--- Задания ---
[A] Перескажите короче абзац текста о научном и философском мировоззрении, начинающийся словами «Нет никакого сомнения», сохранив его основные положения.
[B] Продолжите текст о научном и философском мировоззрении с того места, на котором он обрывается.

-------- Текст

Нет никакого сомнения, вопрос о внутренней сущности материи есть самый роковой вопрос человеческого знания. Но он более роковой для научного, чем для философского мировоззрения. В научном мировоззрении он лежит в основе всего и от решения этого вопроса зависит все его содержание. Для мировоззрения философского это только одна из проблем среди ряда других.
V
В соображениях, изложенных до сих пор, между мною и проф. Вернадским не было никакого разногласия: я хотел только подтвердить правильность его принципиальных заключений об отношении научного мировоззрения к философии, останавливаясь главным образом на таких доводах в их пользу, которых сам проф. Вернадский не имел случая коснуться в своей статье. Теперь я должен обратиться к тому пункту в ней, в котором я довольно решительно расхожусь с ее уважаемым автором. Несомненная важность задач философского миропонимания рядом с предположениями миросозерцания научного, в общем категорически признаваемая проф. Вернадским, делает очень существенным вопрос об одном ограничении, которое он ставит. Он говорит[116]: «Обязательность вывода для всех без исключения людей мы встречаем только в некоторых частях научного мировоззрения... Всякому ясно, что дважды два всегда четыре, что положения математики неизбежны для всякого логически мыслящего существа. Но то же мы ввдим и в более конкретных проявлениях научного мировоззрения». «В отличие от законченных созданий философии и религии, законченные создания науки — научные истины — являются бесспорными, неизбежно обязательными для всех и каждого» [117]. «Напротив, в области философских и религиозных построений личность может отвергать некоторые из них или все. Общие, для всех неизбежные основания не могут быть в них указаны»[118]. «Свобода личного выбора между разными системами философии и построениями религии в значительной степени обусловливается тем, что в создании религиозных и философских концепций и построений участвует не один только человеческий разум со своими логическими законами»[119]. «Философские системы как бы соответствуют идеализированным типам человеческих индивидуальностей, выраженным в формах мышления... Такой индивидуальный оттенок философских систем еще более усиливается благодаря мистическому настроению их созцдателей, благодаря созданию концепций и исходных путей мысли под влиянием экстаза, под влиянием величайшего возбуждения всей человеческой личности... В истории развития человечества значение мистического настроения — вдохновения — никогда не может быть оценено слишком высоко» 3.

----------------
-------- Данные

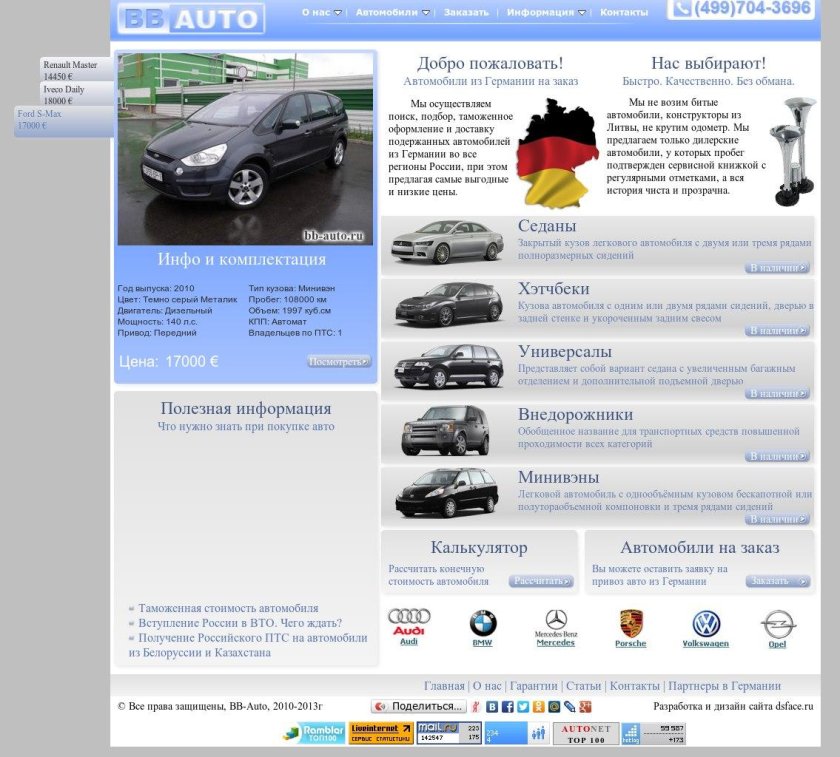The height and width of the screenshot is (757, 840).
Task: Open the Autonet Top 100 badge
Action: click(585, 733)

----------------

--- Ответы по порядку ---
[A] Вопрос о внутренней сущности материи — самый роковой вопрос человеческого знания, однако для научного мировоззрения он значит больше, чем для философского. В научном мировоззрении он лежит в основе всего, и от его решения зависит все содержание этого мировоззрения, тогда как для философского это лишь одна проблема из многих.

[B]
Я менее, чем кто-нибудь другой, наклонен отрицать глубину и психологическую тонкость сейчас приведенных замечаний о значении творческого и мистического момента в возникновении философских, а тем более религиозных систем. Но в приведенных цитатах содержится, кроме того, мысль, может быть, особенно важная именно потому, что проф. Вернадский далеко не единственный ее представитель и защитник. Я даже едва ли преувеличу, если скажу, что огромное большинство современных философов по профессии с легким сердцем подпишутся под его приговором, мало смущаясь соображениями о том, какой несерьезный вид получают их почтенные занятия, если этот приговор верен. Я разумею мысль о том, что общеобязательная, объективная истина содержится только в некоторых частях научного миросозерцания, но что такой истины совсем не оказывается ни в каких философских построениях и предположениях; в философии решительно все представляет лишь плод субъективных взглядов и личных вдохновений. Проф. Вернадский высказывает такую оценку в очень мягких формах, но это, конечно, не устраняет ее весьма определенного смысла.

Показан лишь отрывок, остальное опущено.